[Provided information — start]

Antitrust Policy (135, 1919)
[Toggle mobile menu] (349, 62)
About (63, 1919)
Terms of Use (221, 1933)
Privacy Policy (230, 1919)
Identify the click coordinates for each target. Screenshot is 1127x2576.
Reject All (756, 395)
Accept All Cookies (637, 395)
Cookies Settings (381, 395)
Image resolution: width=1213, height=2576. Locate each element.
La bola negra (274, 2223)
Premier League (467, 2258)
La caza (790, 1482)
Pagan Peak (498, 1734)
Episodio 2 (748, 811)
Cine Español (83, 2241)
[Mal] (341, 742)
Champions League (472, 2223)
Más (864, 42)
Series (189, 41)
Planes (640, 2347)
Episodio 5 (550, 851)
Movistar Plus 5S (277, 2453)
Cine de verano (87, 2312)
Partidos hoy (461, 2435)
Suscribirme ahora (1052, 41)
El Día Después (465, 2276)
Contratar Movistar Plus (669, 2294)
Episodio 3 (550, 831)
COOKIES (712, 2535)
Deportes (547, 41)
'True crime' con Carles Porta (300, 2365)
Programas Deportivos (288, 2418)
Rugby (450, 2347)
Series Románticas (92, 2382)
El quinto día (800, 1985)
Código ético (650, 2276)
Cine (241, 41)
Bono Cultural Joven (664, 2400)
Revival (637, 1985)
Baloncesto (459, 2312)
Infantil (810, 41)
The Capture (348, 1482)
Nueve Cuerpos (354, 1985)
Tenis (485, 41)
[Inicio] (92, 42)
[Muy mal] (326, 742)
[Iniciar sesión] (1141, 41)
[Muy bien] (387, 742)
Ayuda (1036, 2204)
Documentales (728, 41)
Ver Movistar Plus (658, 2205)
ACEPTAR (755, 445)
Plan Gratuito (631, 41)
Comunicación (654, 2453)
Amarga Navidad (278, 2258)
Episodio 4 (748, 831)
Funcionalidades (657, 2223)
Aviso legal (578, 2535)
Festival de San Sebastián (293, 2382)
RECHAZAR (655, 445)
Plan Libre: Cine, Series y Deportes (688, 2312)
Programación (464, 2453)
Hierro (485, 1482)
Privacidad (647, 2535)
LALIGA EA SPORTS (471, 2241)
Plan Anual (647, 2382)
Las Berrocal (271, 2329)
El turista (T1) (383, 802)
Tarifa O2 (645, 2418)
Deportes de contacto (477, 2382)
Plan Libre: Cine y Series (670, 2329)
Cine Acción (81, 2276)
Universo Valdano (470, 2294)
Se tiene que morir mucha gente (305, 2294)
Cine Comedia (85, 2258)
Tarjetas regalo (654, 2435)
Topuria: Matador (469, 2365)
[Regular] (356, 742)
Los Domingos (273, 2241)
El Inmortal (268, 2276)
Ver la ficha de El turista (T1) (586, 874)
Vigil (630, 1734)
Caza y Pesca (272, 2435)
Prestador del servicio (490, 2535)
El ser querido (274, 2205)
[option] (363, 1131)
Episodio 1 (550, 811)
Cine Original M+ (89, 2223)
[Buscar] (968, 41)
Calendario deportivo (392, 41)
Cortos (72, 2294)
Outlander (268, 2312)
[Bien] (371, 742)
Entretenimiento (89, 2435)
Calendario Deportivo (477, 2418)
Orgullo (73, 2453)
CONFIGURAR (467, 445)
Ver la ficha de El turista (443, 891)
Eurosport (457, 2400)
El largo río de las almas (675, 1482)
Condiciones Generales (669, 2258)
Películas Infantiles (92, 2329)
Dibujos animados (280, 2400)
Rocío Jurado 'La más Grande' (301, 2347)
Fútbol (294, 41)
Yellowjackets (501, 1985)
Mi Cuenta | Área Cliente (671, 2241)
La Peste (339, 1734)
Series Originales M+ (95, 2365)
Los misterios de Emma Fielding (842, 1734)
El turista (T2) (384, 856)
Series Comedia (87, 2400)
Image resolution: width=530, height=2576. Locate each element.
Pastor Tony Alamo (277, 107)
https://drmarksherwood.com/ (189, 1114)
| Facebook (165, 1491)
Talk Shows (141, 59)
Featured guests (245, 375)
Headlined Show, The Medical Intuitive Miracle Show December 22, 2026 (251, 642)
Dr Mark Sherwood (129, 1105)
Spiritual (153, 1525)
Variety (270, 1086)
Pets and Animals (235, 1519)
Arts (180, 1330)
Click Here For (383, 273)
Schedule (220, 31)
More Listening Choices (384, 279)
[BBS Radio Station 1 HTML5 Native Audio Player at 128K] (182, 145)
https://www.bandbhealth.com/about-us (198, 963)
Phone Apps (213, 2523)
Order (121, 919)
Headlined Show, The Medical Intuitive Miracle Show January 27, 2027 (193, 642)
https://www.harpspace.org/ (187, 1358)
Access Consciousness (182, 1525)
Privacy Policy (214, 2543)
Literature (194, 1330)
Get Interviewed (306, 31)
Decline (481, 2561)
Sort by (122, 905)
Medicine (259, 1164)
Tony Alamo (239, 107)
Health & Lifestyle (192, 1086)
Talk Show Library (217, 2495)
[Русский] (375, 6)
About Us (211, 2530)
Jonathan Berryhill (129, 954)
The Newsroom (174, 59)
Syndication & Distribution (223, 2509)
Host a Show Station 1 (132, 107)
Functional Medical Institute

[Provided information — finish]

- **What to produce**:
Could you restate, word for word, the lines above from the one with "Champions League (472, 2223)" to the one with "Deportes (547, 41)", both included?

- **Written answer**:
Champions League (472, 2223)
Más (864, 42)
Series (189, 41)
Planes (640, 2347)
Episodio 5 (550, 851)
Movistar Plus 5S (277, 2453)
Cine de verano (87, 2312)
Partidos hoy (461, 2435)
Suscribirme ahora (1052, 41)
El Día Después (465, 2276)
Contratar Movistar Plus (669, 2294)
Episodio 3 (550, 831)
COOKIES (712, 2535)
Deportes (547, 41)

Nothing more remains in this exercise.